This articles is the third in a series on creativity beginning with the first one here.
It is remarkably easy to stifle ideas and the atmosphere required to instill a nimble, innovative culture. Beyond the natural hesitancy inherent in speaking ‘truth to power’ following is an effective way to build a culture devoid of innovation:
- Ignore ideas, or better yet, tell people with ideas it’s not their job.
- Treat ideas by Associates as unworthy. Tell them it’s never been done. Speak in terms of requirements that ignore shifts in paradigms. Innovation is best confined to hierarchical boundaries.
- Don’t bother to look at the data. Go with your gut and group anecdotal sentiment. After all, it has gotten you this far. Tell them of cultural history and consensus. Happiness is the status quo.
- Imply their job is in jeopardy if superiors don’t like the idea. Frustrated or frightened superiors are superiors who fire people.
- Send them to someone else. Tell them you won’t support them but they can keep searching for support on their own. But remind them that going around you is not good team play and will reflect badly.
- Don’t applaud their attempts, especially when you know they won’t work. Snuff them out immediately instead of providing feedback and encouraging them to seek feedback of others.
- Suborn and undermine the idea, or gain brownie points by bad mouthing it to others:
- Shoot the messenger with ad hominem attacks.
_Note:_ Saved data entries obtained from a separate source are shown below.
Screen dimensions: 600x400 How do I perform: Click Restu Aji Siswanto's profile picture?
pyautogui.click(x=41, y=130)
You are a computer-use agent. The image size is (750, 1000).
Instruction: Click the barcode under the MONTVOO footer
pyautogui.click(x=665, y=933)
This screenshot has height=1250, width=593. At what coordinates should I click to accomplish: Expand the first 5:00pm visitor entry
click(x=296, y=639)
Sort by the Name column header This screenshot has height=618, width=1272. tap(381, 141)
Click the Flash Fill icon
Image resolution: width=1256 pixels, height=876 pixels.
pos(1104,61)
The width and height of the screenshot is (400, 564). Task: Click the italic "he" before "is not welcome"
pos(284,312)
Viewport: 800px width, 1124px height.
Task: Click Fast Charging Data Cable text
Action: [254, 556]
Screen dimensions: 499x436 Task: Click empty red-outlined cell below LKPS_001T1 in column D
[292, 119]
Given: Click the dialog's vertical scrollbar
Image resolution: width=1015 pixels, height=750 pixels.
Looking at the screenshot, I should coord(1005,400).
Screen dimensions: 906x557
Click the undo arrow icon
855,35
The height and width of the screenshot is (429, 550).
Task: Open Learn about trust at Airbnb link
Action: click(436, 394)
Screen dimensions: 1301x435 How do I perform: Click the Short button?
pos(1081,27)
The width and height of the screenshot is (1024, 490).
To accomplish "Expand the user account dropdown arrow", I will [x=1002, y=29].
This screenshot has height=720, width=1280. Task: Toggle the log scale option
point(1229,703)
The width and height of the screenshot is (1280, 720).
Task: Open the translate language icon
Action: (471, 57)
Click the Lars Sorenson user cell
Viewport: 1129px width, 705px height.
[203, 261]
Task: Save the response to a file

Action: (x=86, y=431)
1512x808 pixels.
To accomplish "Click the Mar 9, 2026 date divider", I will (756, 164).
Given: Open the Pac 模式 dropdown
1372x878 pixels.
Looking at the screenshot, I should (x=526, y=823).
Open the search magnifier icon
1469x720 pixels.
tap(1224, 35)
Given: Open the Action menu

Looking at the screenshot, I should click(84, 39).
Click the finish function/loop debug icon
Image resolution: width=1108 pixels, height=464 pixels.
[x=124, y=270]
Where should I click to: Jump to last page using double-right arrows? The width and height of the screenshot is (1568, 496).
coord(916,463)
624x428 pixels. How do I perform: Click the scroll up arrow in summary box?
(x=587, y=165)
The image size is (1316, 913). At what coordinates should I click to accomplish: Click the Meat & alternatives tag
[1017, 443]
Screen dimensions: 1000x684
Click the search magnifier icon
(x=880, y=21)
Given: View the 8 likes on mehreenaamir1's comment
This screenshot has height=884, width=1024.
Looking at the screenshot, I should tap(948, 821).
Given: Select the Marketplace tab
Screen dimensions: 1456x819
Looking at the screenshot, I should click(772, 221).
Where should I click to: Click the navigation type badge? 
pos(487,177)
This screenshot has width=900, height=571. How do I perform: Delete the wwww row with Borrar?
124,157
Best of all, use your stealth efforts to question the person’s career.
- Compartmentalize the idea if it crosses hierarchies.
- Treat all ideas as threats and insubordination to the hierarchy. Demonstrate why that’s true.
- Make comportment and congeniality Job 1.
- Conflict is generally something to be avoided. Nothing really good comes from conflict. Share with anyone continually debating something that there really is a limit to it, and it’s fairly low.
- It’s much more important if everyone treats their colleagues like good sales people approach customers; just give them what they want. No need to ‘fight’.
- When someone generates an idea, give them all the next steps.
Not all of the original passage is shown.